--- Provided data ---
◆ ◆ ◆ ◆ ◆

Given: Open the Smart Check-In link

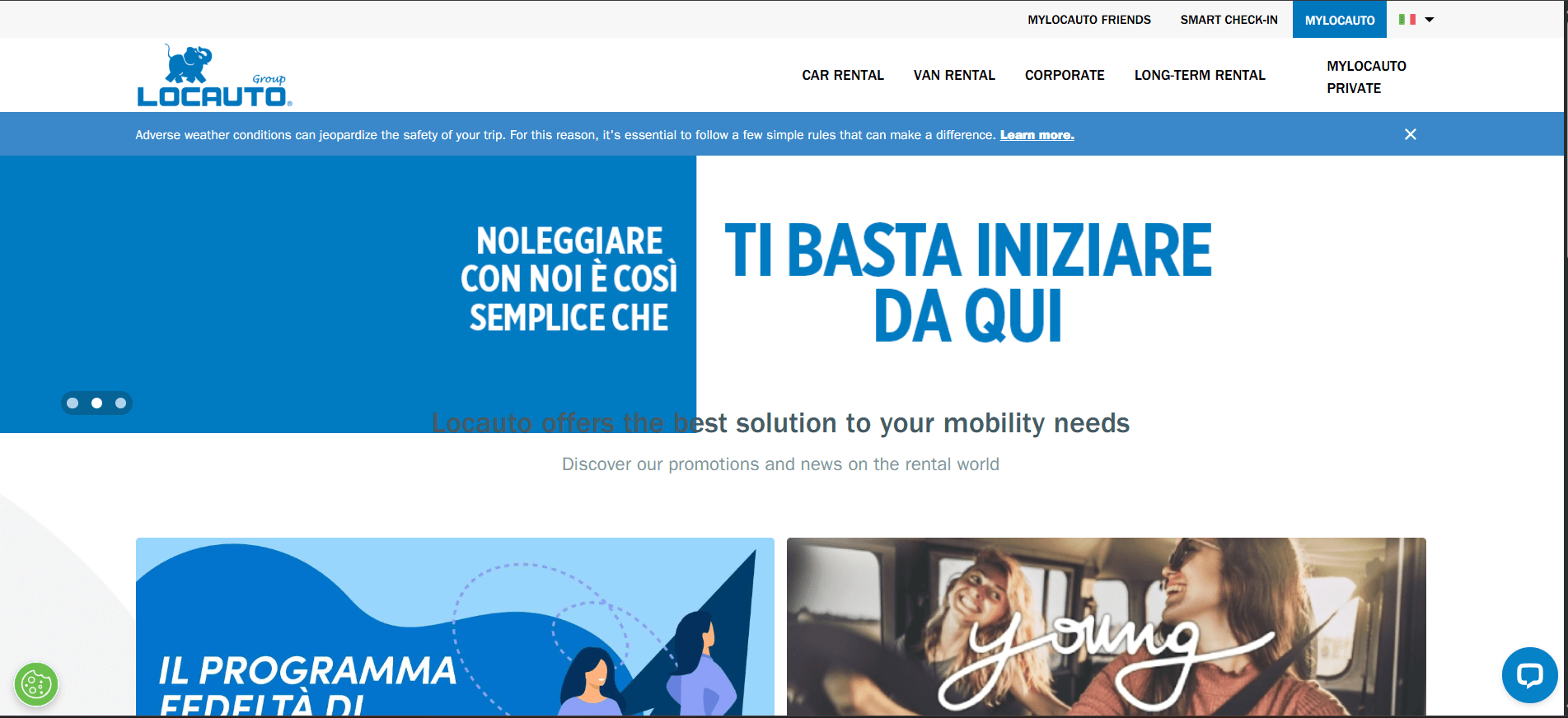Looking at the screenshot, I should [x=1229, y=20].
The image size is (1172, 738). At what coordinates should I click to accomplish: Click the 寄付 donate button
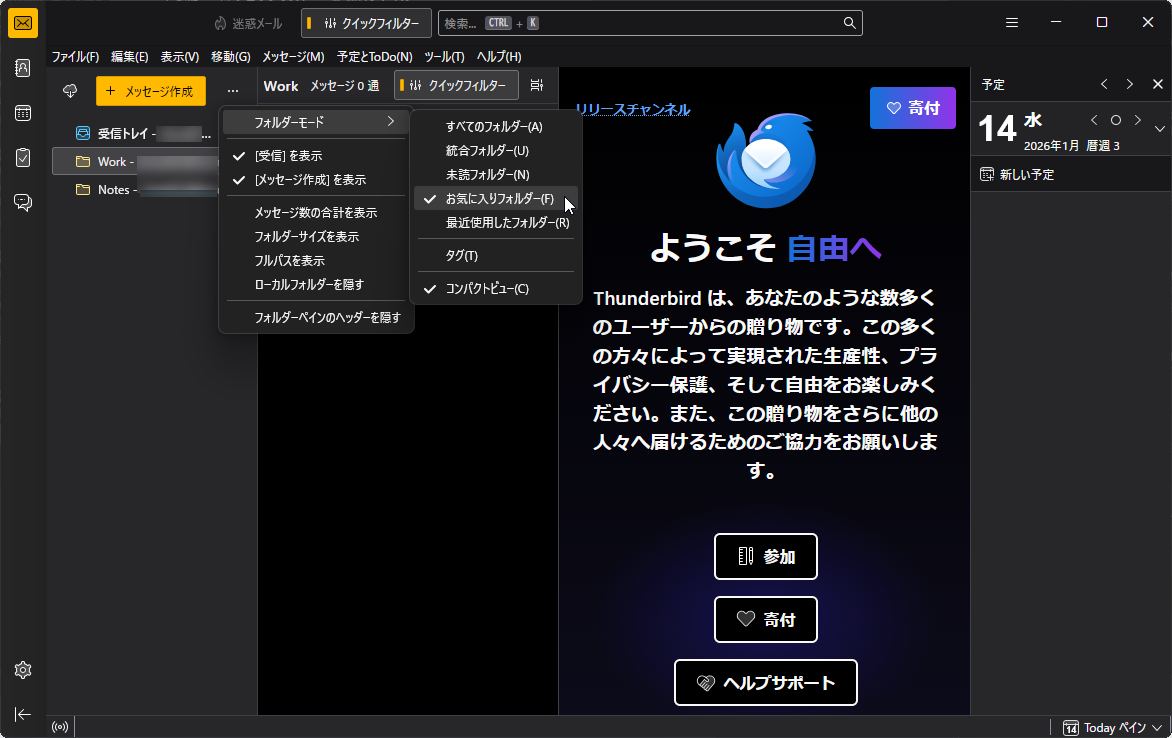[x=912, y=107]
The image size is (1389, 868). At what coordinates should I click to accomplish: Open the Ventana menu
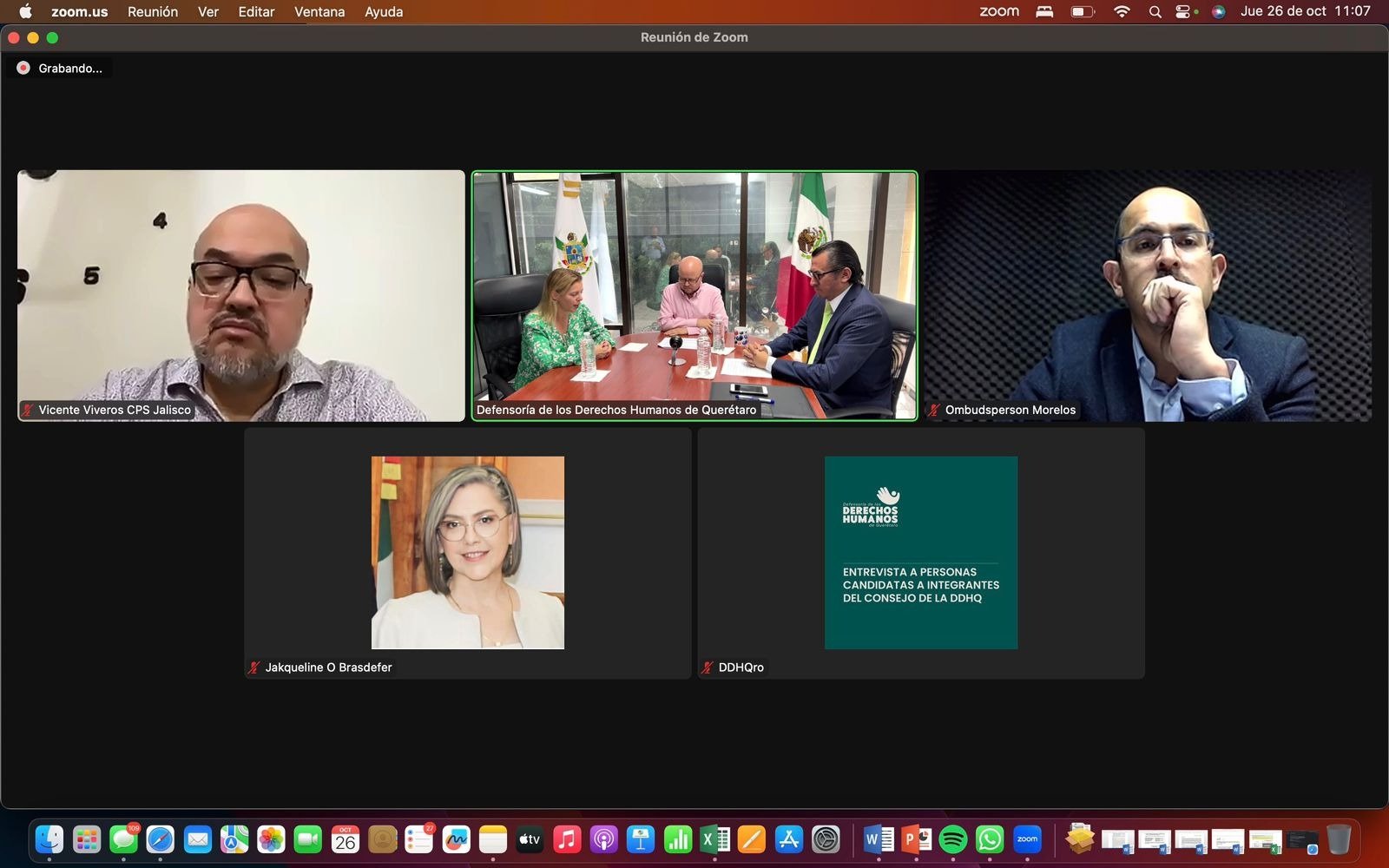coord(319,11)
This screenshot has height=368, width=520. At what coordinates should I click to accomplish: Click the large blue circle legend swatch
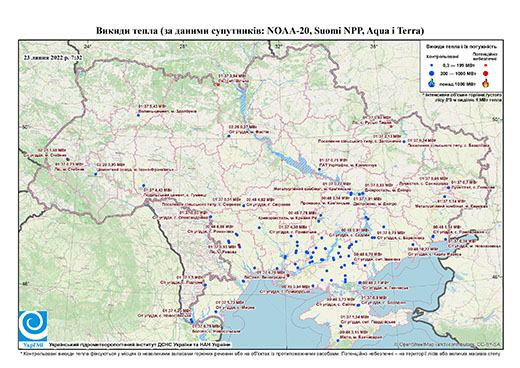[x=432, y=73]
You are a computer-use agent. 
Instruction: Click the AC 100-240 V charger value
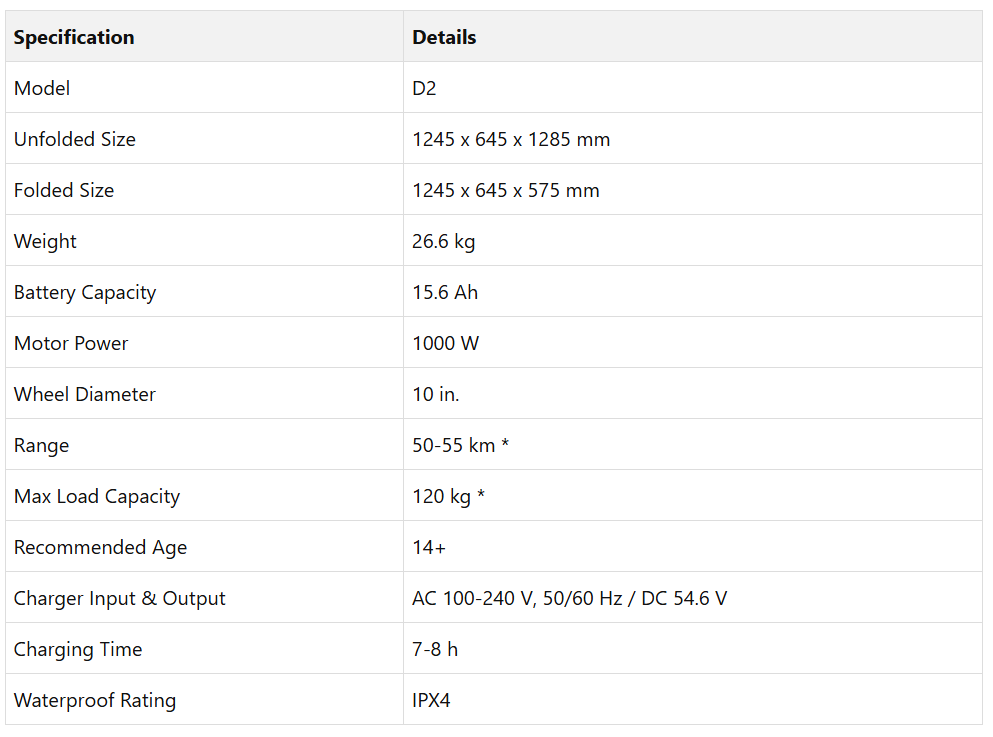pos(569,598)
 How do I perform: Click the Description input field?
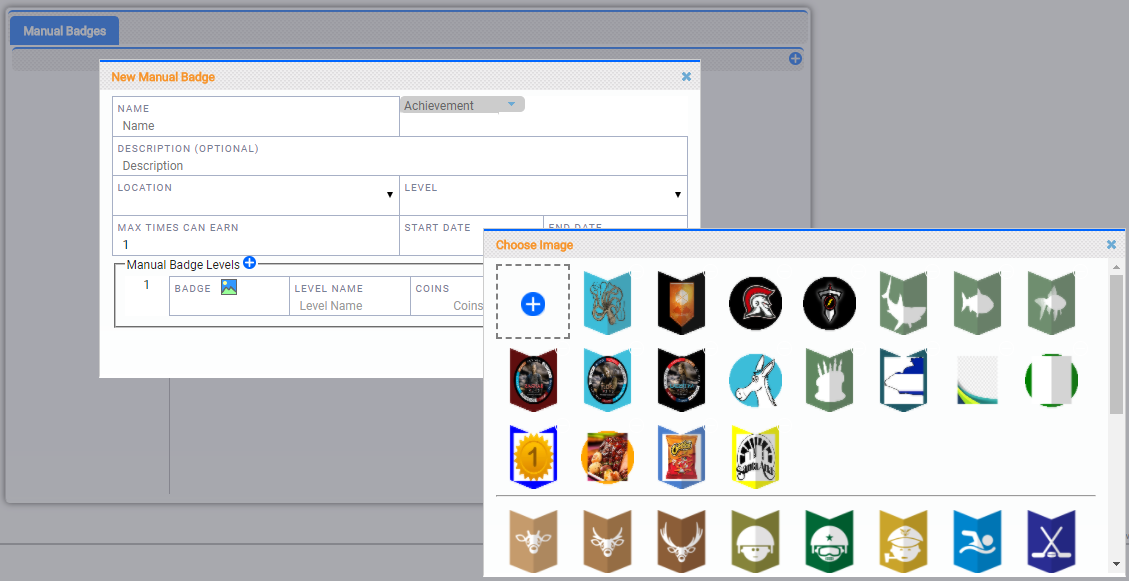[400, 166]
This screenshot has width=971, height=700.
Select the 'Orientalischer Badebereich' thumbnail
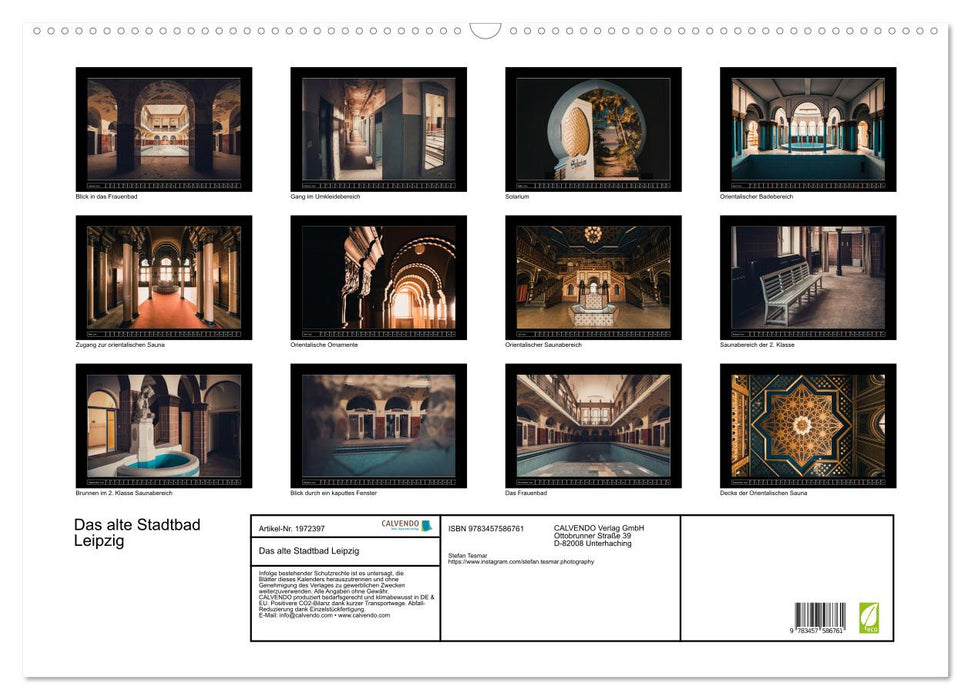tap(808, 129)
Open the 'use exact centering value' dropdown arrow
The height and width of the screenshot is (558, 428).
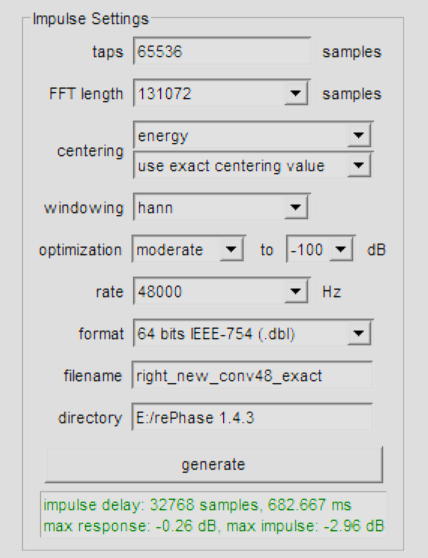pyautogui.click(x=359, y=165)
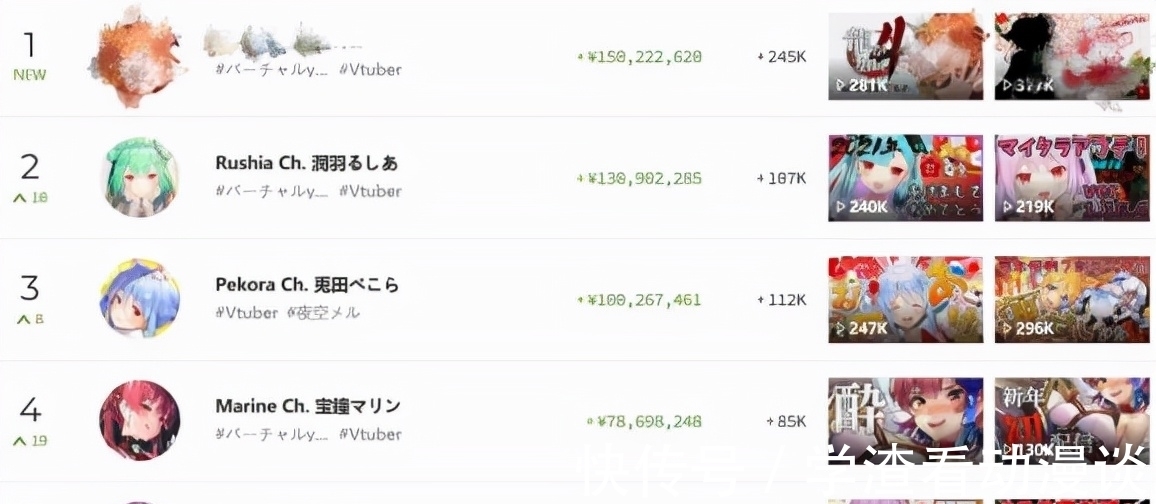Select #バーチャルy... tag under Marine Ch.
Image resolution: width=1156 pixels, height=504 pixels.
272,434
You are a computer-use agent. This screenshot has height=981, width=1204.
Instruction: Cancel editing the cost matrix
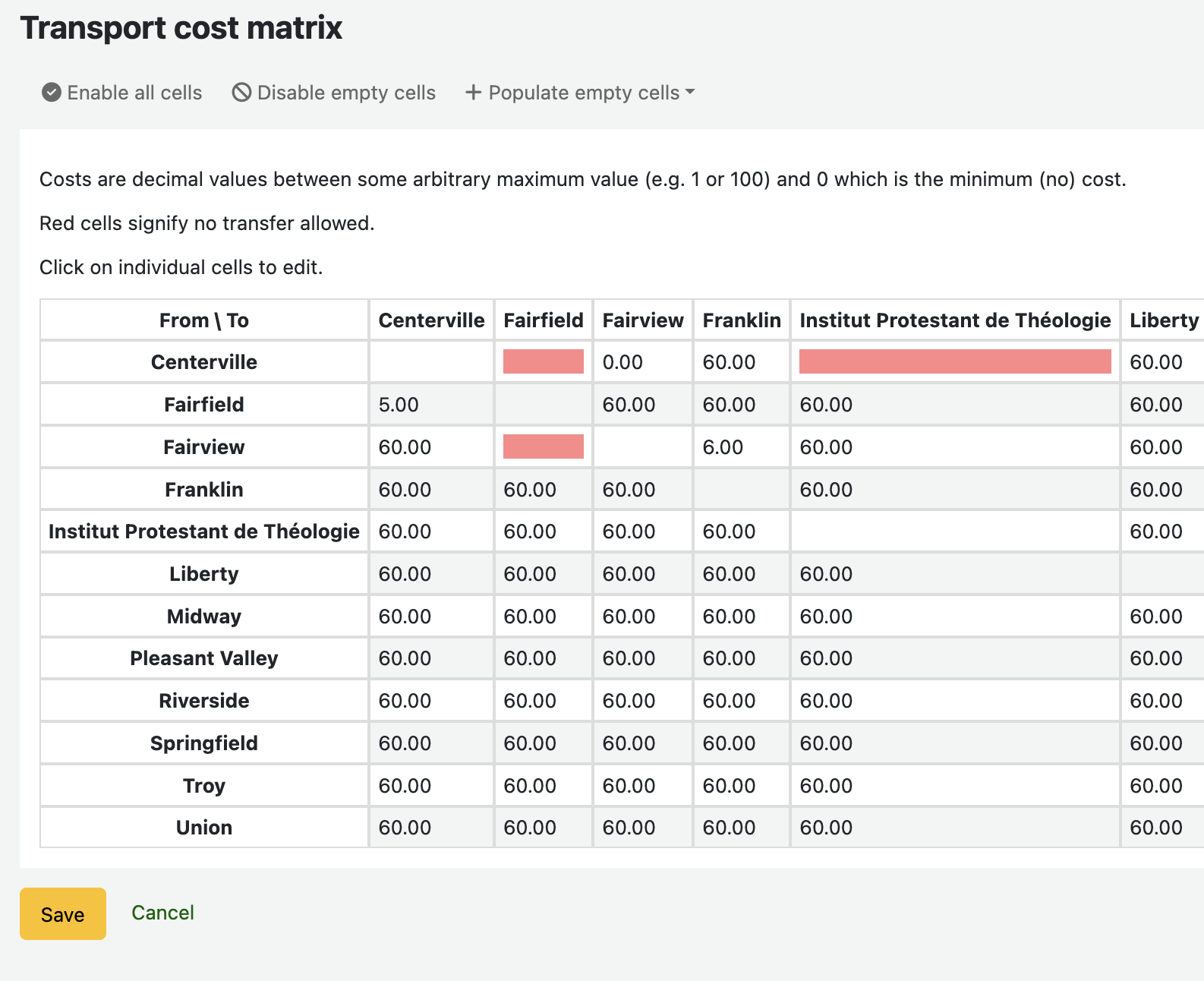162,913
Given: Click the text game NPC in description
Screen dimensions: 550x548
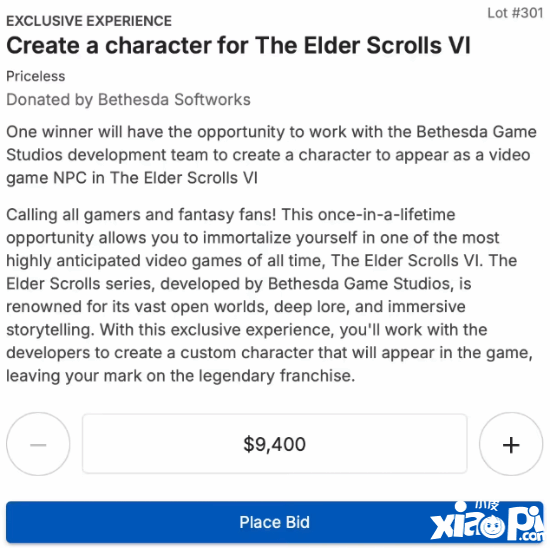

◆ ◆ ◆ ◆ ◆

--- What to work on ---
The exact lines from the one containing "Select the 'Orientalischer" through the end of the data are to be copied, with both ends kept and pictures left out.

--- Task response ---
Select the 'Orientalischer Badebereich' thumbnail
tap(808, 129)
Open the 'use exact centering value' dropdown arrow
The height and width of the screenshot is (558, 428).
pyautogui.click(x=359, y=165)
Select #バーチャルy... tag under Marine Ch.
Image resolution: width=1156 pixels, height=504 pixels.
272,434
You are a computer-use agent. This screenshot has height=981, width=1204.
Instruction: Cancel editing the cost matrix
162,913
Given: Click the text game NPC in description
Screen dimensions: 550x548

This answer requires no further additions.